The most recent Supreme Court decision on the matter, issued in June, reinforced local governments' authority to license adult businesses, Kelly said. It answered a question about how adult-business operators must be allowed to appeal adverse decisions by municipal officials, he said. Now the adult industry's lawyers are focusing on other issues. A prominent question, Kelly said, is what kind of evidence municipalities must provide to the courts about adult businesses' impacts on their neighborhoods. Industry lawyers want the courts to require specific proof of increased crime, falling property values or other problems caused by adult businesses before local governments strictly regulate them, Kelly said.

Lawyers for local governments want the courts to accept general evidence, including impact studies from other communities. Evidence of pornographic litter and prostitution around adult stores in Spokane, Wash., was a deciding factor in that city's winning a 9th U.S. Circuit Court of Appeals decision in May over World Wide Video.

In Louisville, lawyers for the city and for two dozen adult businesses, including Pure Pleasure, have argued recently before Jefferson Circuit Judge Steve Ryan about whether evidence about the impact of adult businesses on neighborhoods should be admitted at this point in the case. * * *

In Indiana, an adult video and novelty store called New Albany DVD is suing that city in federal court, saying it was illegally shut down in February — only an hour or two after the City Council imposed a six-month moratorium on the opening of sexually oriented businesses.

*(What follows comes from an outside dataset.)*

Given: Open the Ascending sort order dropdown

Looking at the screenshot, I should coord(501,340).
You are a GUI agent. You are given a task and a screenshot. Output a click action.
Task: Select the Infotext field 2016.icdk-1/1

The store's lawyer argues that the city violated his clients' First Amendment rights by closing the store and that it must submit specific evidence about the impact of adult businesses on neighborhoods if New Albany DVD is to be prevented from reopening. City officials shut the store down by citing its lack of building and zoning permits. New Albany DVD's operators said the city illegally refused to perform a final inspection they had requested.

In August, U.S. District Judge Sarah Evans Barker, who is handling the New Albany case, upheld the authority of the city of Indianapolis to license and inspect stores selling sexually explicit videos and magazines. She cited the Supreme Court ruling in June that supports the licensing authority of local government and questioned the analysis of an expert witness who testified that crime rates didn't increase around the store. New Albany DVD is using the same expert witness — psychologist and sociologist Daniel Linz.

Steve Mason, a lawyer for New Albany DVD, said the August ruling shouldn't affect the case because his client's store is different. Barker is expected to schedule a hearing in the suit this fall or perhaps issue a ruling based on documents already filed.

Judge Barker's 8/27/04 decision in Annex Books v. Indianapolis is discussed (and linked to) in this 9/15/04 Indiana Law Blog entry. On page 10 of her opinion, Judge Barker cites to the recent U.S. Supreme Court decision, City of Littleton, Colorado v. Z.J. Gifts, 124 S. Ct. 2219 (2004) (available here). The New Albany case is discussed in this 9/7/04 entry. The May, 2004 9th Circuit decision mentioned above, World Wide Video v. City of Spokane, is available here.